Voy corriendo y sintiendo la mañana en el aire, su frío puntiagudo que cala los huesos y reseca los pastos a la orilla de la vereda colorada por la que discurre la vida matutina del vecindario,  sus perros cuidados jalados por correas de cuero, sus mujeres taciturnas y sus viejos sedientos de la vida y los años de todos los otros. Voy sintiendo también mientras corro los numerosos autos sobre la avenida, enfurecidos y atolondrados, con sus conductores desmañanados y nerviosos, consumidos siempre por la prisa sin nombre de todos los días, mirando siempre con añoranza de aire y de calma a los que corremos a las orillas de la avenida. Pensarán que somos niños, me digo cuando los veo, niños con tiempo para correr y para niñerías, tiempo del que los adultos nunca tienen, porque ser adulto es no tener tiempo de nada, no tener tampoco ganas de sentir cosas porque para eso jamás hay tiempo entre semana.

 

Y sí, somos niños los que corremos, pienso, porque ser niño es darse tiempo para sentir cosas aunque no se tenga, ser niño es ignorar la prisa, es querer detener la vida, para ver qué se siente el aire, y qué se siente la brisa y qué se siente el frío que cala los huesos y reseca las mucosas. Ser niño es meter la punta de un dedo al fuego y es también subirse a la bicicleta y rasparse las rodillas. De eso me acuerdo cuando voy corriendo, de la sensación del viento sobre la cara a los siete años montando mi bicicleta, del ardor ácido de las rodillas raspadas, de la culpa inmensa y la paz del cuerpo satisfecha cuando regresaba a la casa al cabo de esas excursiones ciclistas y mi madre me regañaba.  

 

Corro por eso, por que soy como un niño de siete años que quiere sentir cosas. Soy como uno de esos viejos que trotan con calma y observan, y se quieren comer con los ojos el mundo que ya no tienen para llenar el tiempo que ahora les sobra.
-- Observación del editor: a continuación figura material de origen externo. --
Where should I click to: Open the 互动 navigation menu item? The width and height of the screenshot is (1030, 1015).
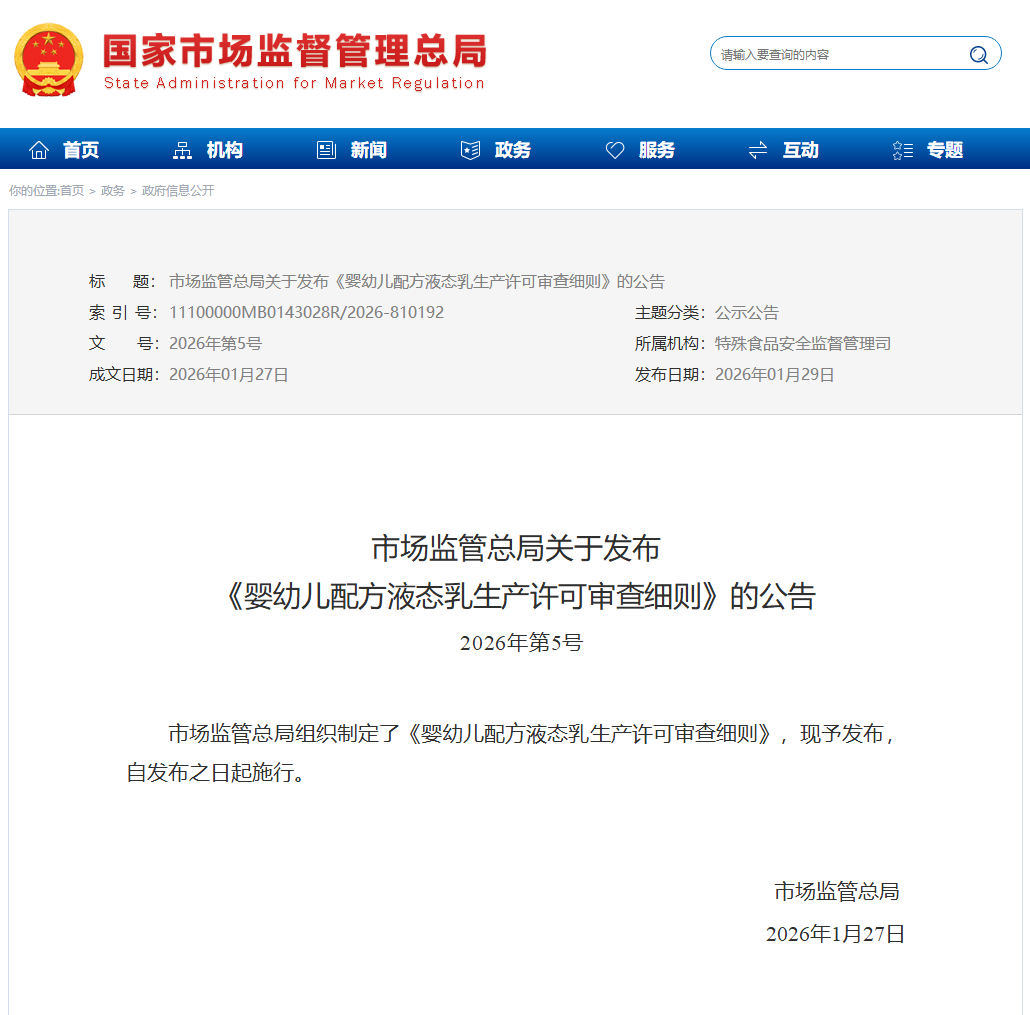click(800, 150)
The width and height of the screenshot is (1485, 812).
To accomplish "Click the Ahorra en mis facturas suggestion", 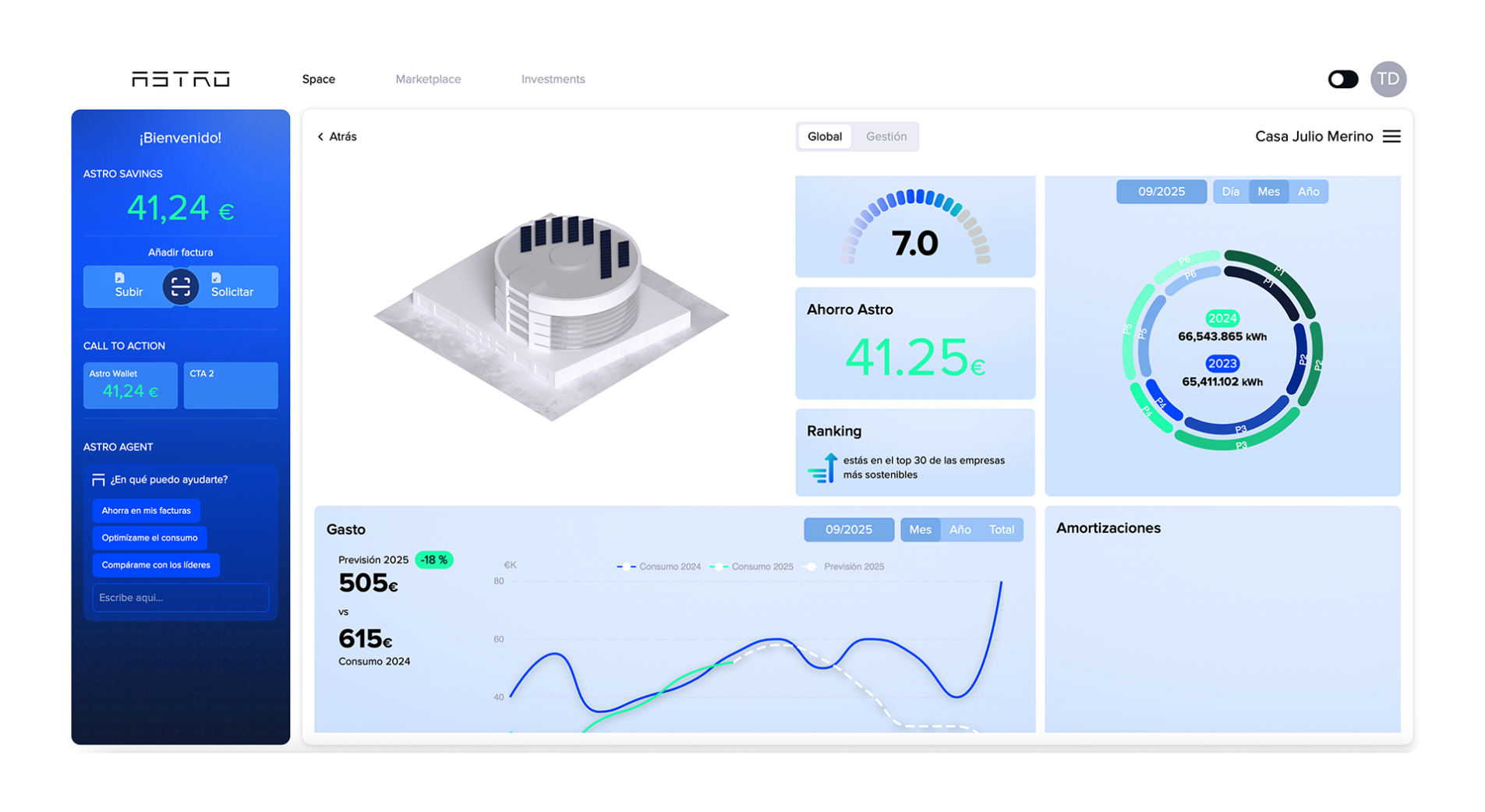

Corro para abrir espacios eternos en el tiempo, para detener las horas y sentir, sentir con todo el cuerpo, cada grado imperceptible de temperatura, el sendero rojo debajo de las suelas, los pastos de invierno rejuveneciendo, la transparencia del aire, las soledades de todos los que transitan juntos sobre la misma vía sin detenerse, el ruido creciente de la mañana que se hace luz muy despacio y luego se va haciendo sobre las calles del vecindario la vida de todos los días.